Gaining confidence in public speaking

Getting comfortable speaking in public is often a challenge for union leaders, particularly those who are new to their roles.

That’s why OSEA and AFT brought Public Speaking for Union Leaders back to Oregon. The class provides an open, encouraging space for union members to learn and grow with advice and feedback from Lauren Samet and Julie Washington of AFT.

Constance Palaia of Three Rivers Chapter 22 said she attended the class in order to conquer her fear of public speaking.

“I have never spoken to a crowd behind a podium, or asked a question at a town hall, without my voice shaking,” Palaia said. “I approached the class as an ‘Outward Bound’ sort of test and thought I might come out the other side fixed.”

Tammy Burnett, president of Ashland Chapter 42, speaks before the class at the AFT Public Speaking course in Salem.

Attendees got the chance to see themselves on video delivering a speech, provide constructive feedback to one another and encourage each other to stand up for our values — and have fun in the process.

“The instructors were an excellent blend of sweet and sassy, and their positive teaching methods encouraged everyone to improve,” said Amanda Larimer of Beaverton Chapter 48. “I had hoped to gain more confidence and polish from this training, and we went way beyond my expectations.”

━━━━

### [Tasks to complete]
(a) Answer these questions about the article on public speaking for union leaders:
(i) Which two organizations brought the class back to Oregon?
(ii) What chapter is Constance Palaia from?
(iii) In which city was the course that Tammy Burnett spoke at held?
(b) Please carry on the article about the public speaking class for union leaders, picking up after its final sentence.

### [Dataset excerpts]
━━━━

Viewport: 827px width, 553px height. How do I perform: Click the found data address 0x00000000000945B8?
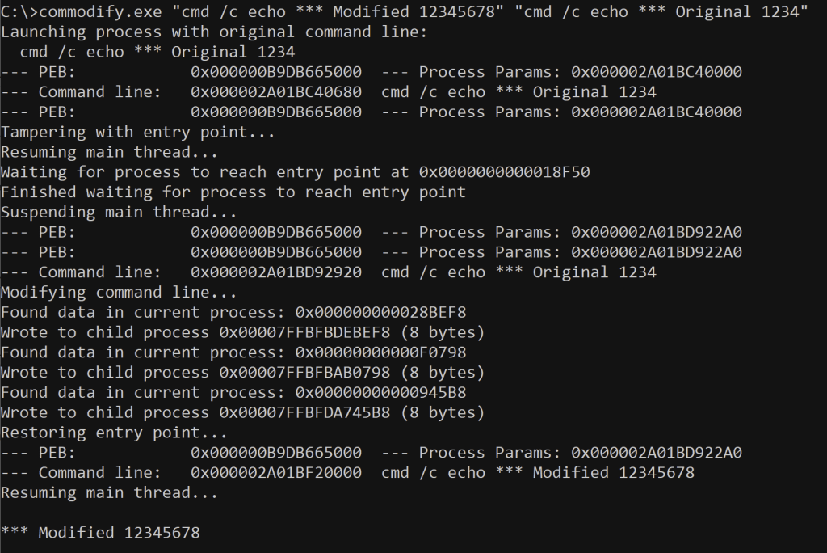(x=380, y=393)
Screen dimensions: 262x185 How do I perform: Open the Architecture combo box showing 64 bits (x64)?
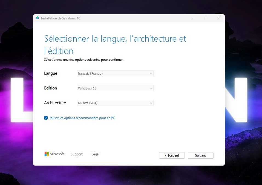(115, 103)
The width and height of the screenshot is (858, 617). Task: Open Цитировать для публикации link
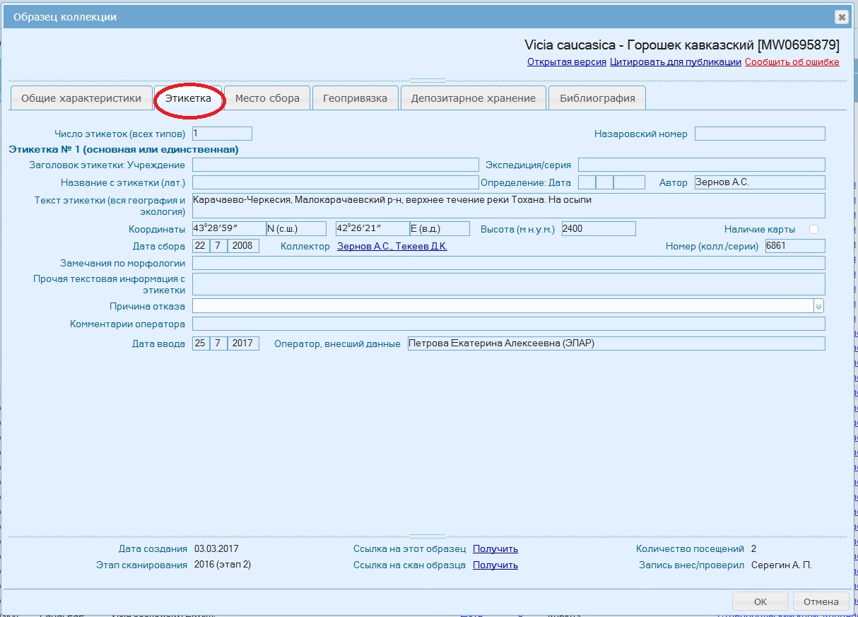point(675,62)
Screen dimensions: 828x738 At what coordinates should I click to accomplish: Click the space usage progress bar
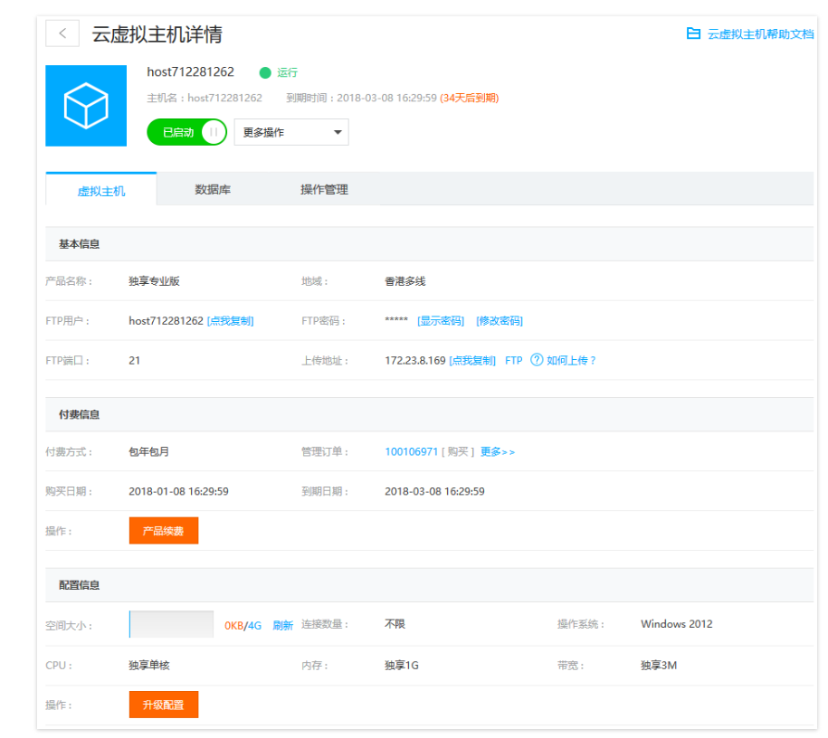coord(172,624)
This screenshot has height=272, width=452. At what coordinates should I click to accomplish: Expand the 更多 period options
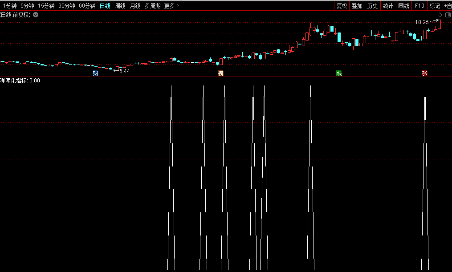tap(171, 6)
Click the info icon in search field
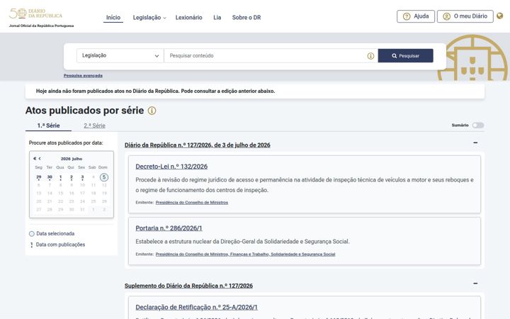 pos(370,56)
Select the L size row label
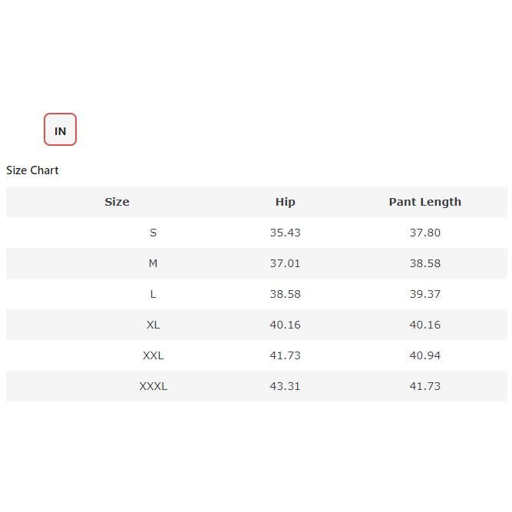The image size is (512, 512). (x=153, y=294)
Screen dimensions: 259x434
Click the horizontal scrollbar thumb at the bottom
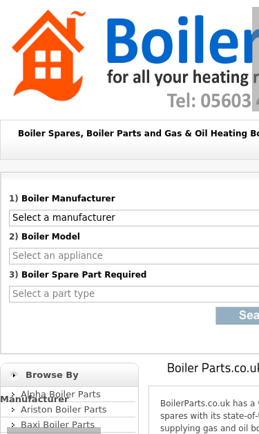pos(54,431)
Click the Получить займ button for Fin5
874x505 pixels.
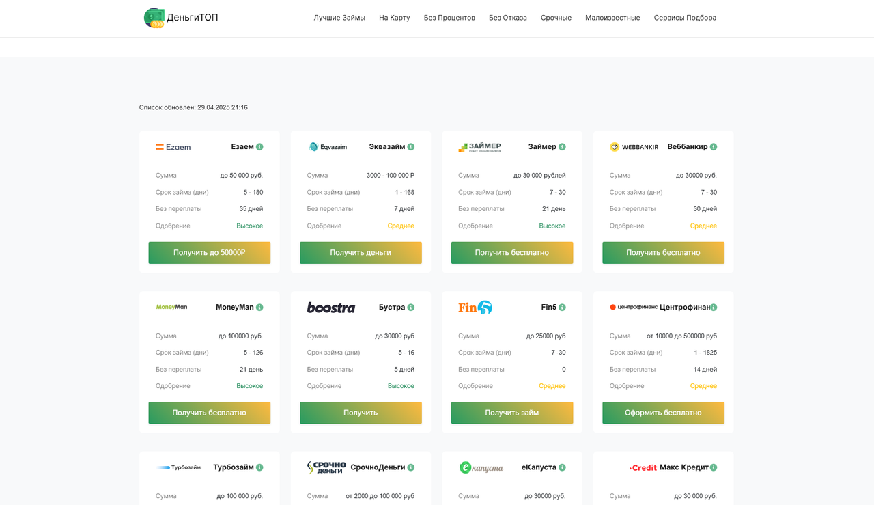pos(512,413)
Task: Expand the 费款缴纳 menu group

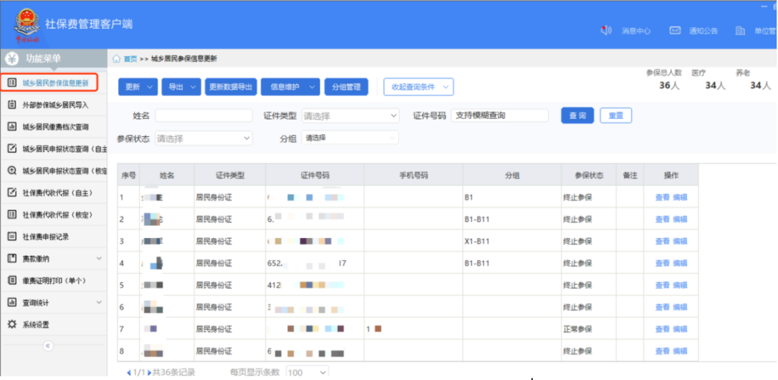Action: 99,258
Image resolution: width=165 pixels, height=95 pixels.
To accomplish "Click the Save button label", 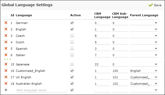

━━━━

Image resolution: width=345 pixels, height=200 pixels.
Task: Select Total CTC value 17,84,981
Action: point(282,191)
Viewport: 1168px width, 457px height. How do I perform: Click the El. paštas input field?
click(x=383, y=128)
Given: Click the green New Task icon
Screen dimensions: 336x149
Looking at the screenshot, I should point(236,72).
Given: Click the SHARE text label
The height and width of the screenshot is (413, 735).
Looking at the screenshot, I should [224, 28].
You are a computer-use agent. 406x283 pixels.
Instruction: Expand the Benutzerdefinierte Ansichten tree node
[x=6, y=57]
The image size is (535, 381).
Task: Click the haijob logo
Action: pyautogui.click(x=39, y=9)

━━━━

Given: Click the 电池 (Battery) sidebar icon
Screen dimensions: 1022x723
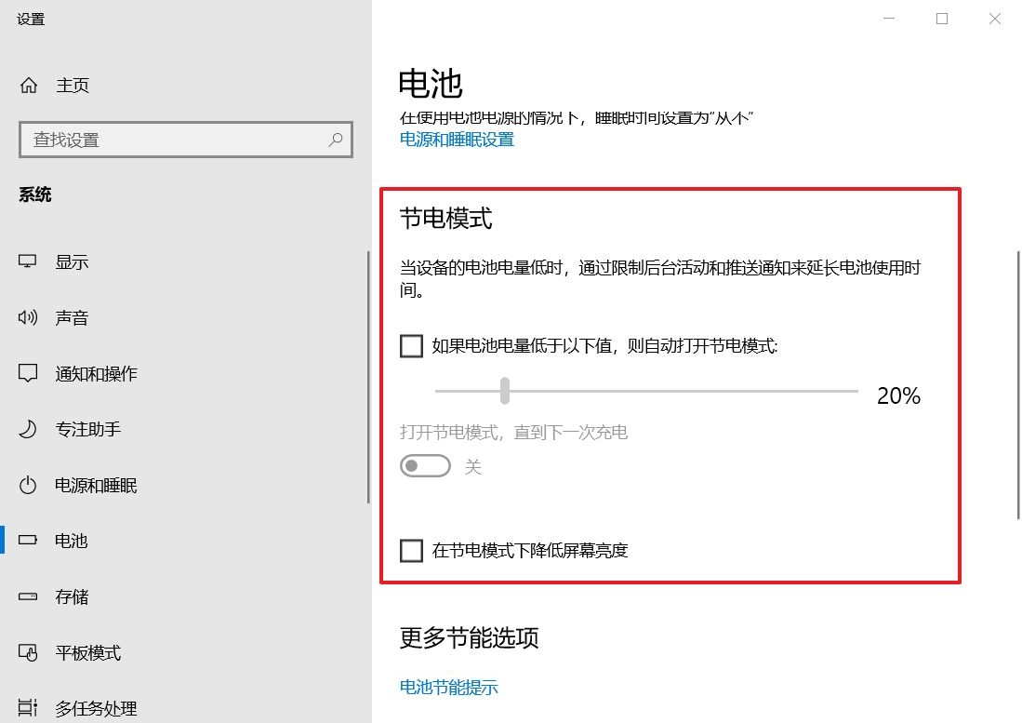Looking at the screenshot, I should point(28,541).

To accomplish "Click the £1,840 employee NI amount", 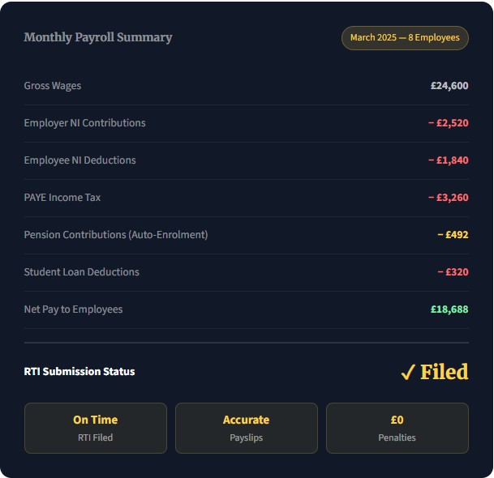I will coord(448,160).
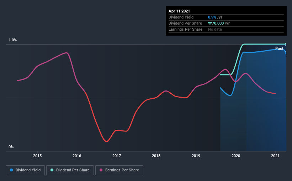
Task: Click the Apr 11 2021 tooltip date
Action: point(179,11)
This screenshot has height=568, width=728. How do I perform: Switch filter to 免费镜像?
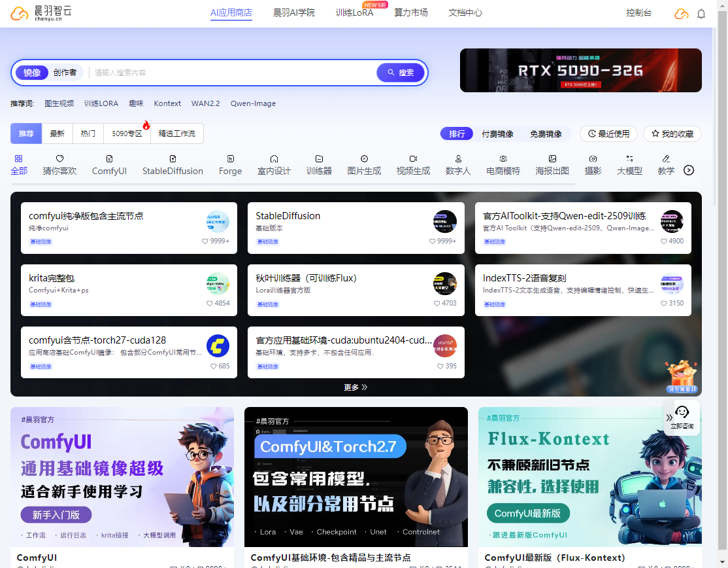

━━━━

### [Task responses]
(a)
(i) OSEA and AFT
(ii) Three Rivers Chapter 22
(iii) Salem

(b)
Larimer said one of the most valuable lessons was learning different forms of speeches and how to empathize with your audience’s viewpoint. She said understanding where your audience is coming from improves your ability to articulate a persuasive point.

While it can be both tempting and intimidating to place those comfortable with public speaking on a pedestal, Mary White of Willamette Education Service District Employees Association Chapter 95 said showing humanity is OK.

“It is okay to breathe,” White said. “Be confident and smile — your natural self is best.”

Larimer plans to put her newly acquired skills to work at the next Legislative Education Day (LED), where members can speak directly to lawmakers about working conditions and issues from an expert’s point of view. White plans to run for chapter office, instilled with the confidence that comes from training and practice. Meanwhile, Palaia said she wants to promote Medicare for All in her southern Oregon community.

“The most valuable lesson that I learned is that if I speak to something that I am passionate about, I can throw away my notes and have a strong and effective voice,” Palaia said.